Auscultation
A cardiac murmur is a disturbance in the blood flow of the heart. It can be heard with a stethoscope. This is called cardiac auscultation.Structural defects
Murmurs often indicate a structural heart defect, particularly when they sound harsh and a thrill is palpable. Structural heart defects are more common in older patients, people with a family history of structural heart disease, or a personal medical history of certain diseases (e.g. rheumatic fever, SLE).We have to feel the pulse (at the carotid artery) to identify when the heart is in systole (contracting) or diastole (relaxation and filling). A structural defect can produce an audible murmur in either systole, diastole or both, depending on where the defect is and what type of defect it is.
Palpation
A thrill is a murmur which can be felt over the turbulence. This is one reason to perform chest wall palpation (feeling the chest wall with the hand).It can be benign (harmless), particularly when it sounds soft, with no palpable thrill. This is often seen in young children.
Accentuation maneuvers
Another important point is accentuation of cardiac murmurs (making them louder). There are 2 important categories of accentuation: breathing, and position.Some murmurs sound louder when the patient is exhaling (breathing out), but some murmurs sound louder when inhaling (breathing in). This is because the pressure in the thorax (the chest cavity) is relatively low when inhaling (because your ribs rise and diaphragm falls to increase the volume inside the chest). The pressure is relatively high when exhaling (because the thoracic volume is decreasing). When the pressure is low, blood can return to the heart more easily. When the pressure is high, blood can leave the heart more easily.
Some murmurs sound louder when the patient is lying forward, and some sound louder when the patient is lying on the left side of their body. This is because the position of the patient is bringing the diseased valve closer to the surface of the chest wall, so the sound of the turbulence is closer to the stethoscope.
Radiation
It is also important to listen over the carotid arteries, and under the left axilla (armpit) with a stethoscope. This is because some murmurs will classically radiate (spread) to the carotids, the back, or the axilla. This is because of the direction of the turbulent jet of blood through the valve. In mitral incompetency (back flow of blood through the mitral valve during systole), there is a systolic murmur. In aortic stenosis (narrowed forward flow through the aortic valve during systole), there is a systolic murmur. How do we tell them apart easily?In mitral insufficiency (also called mitral incompetence, mitral regurgitation), the jet of blood which is regurgitating is heading towards the left axilla or the left scapula (shoulder blade), so a sound wave is pushed in that direction, and the murmur may be audible at these locations.

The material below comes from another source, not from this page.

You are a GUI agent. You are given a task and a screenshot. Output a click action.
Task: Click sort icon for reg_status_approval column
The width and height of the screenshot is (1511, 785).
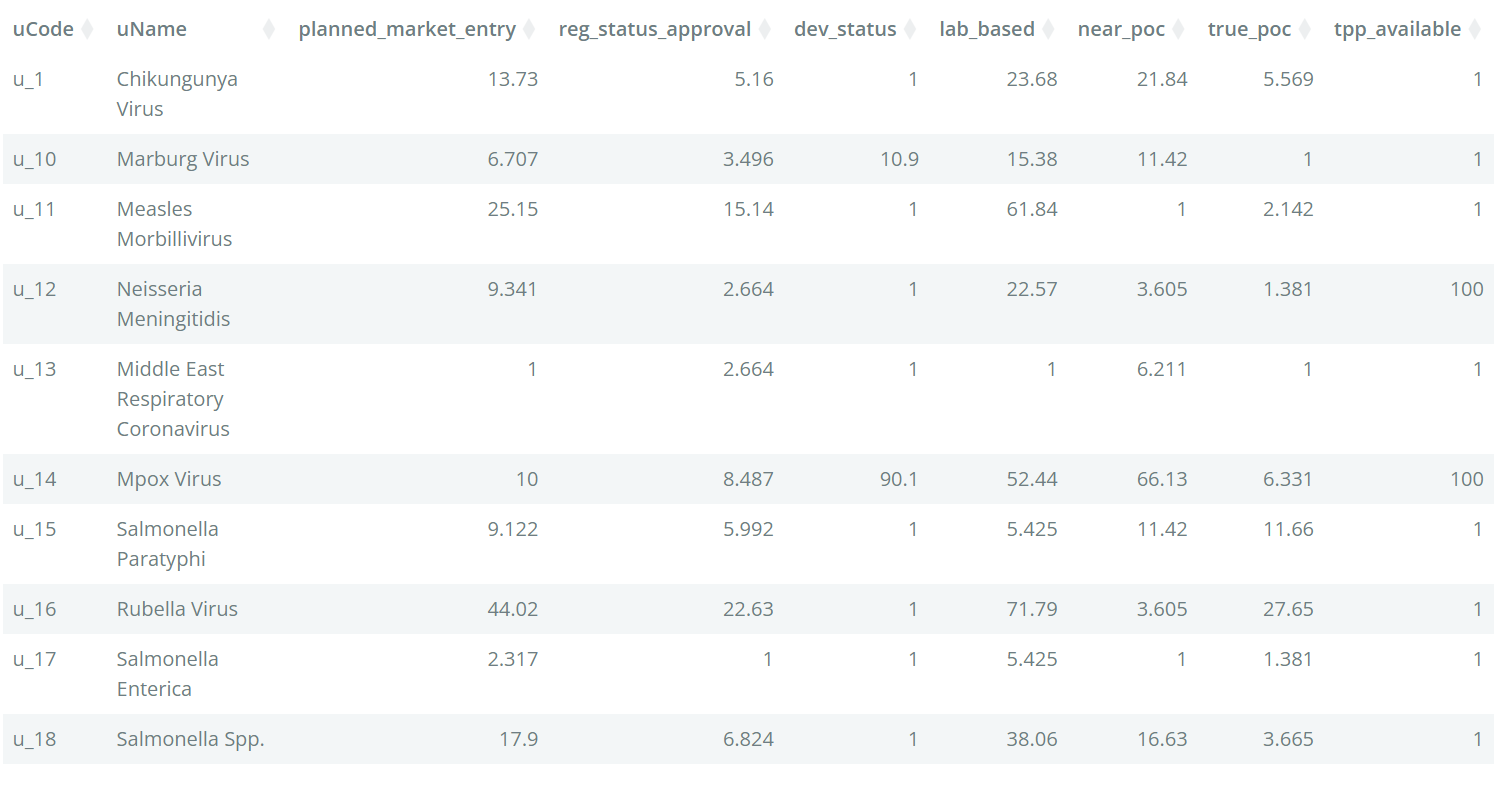[764, 30]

In aortic stenosis, the heart is pushing blood upwards through a narrow aortic valve so it can flow through the aorta to reach the body. A sound wave is pushed upwards towards the neck, and may be audible through the carotid arteries, which branch upwards from the aorta.
Diagrams
The diagrams below show which defects may cause a systolic or diastolic murmur.Key
Arrows: direction of blood flowCylinder: major vessel
Thickened circle: stenotic (narrowed) valve
Backward arrow: regurgitant flow, through incompetent valve
Cloud: septal defect
Murmurs heard during systole |
Murmurs heard during diastole |
Worked example
A patient is brought to the hospital after syncope (fainting). She is in her 60s. Her father had his aortic valve surgically replaced in his 40s. When listening to the chest there is a harsh, crescendo-descrendo, systolic, murmur. It is loudest over the aortic valve. The sound can also be heard over the carotid arteries.The answer here is aortic stenosis. This patient and her father both had bicuspid aortic valve. This is a congenital abnormality in which the aortic valve has only 2 cusps instead of 3. This means that blood flow through the aortic valve is turbulent, and over many years, the valve can become calcified and stenotic (narrowed). These patients often require a valve replacement when they are in their 40s.
If they are young, it is best to use a mechanical valve replacement. Anti-coagulation is necessary because blood clots will form on the artificial valve more easily than a natural valve. If the patient is old enough, you can use a biological prosthetic valve, since they may die before it degrades.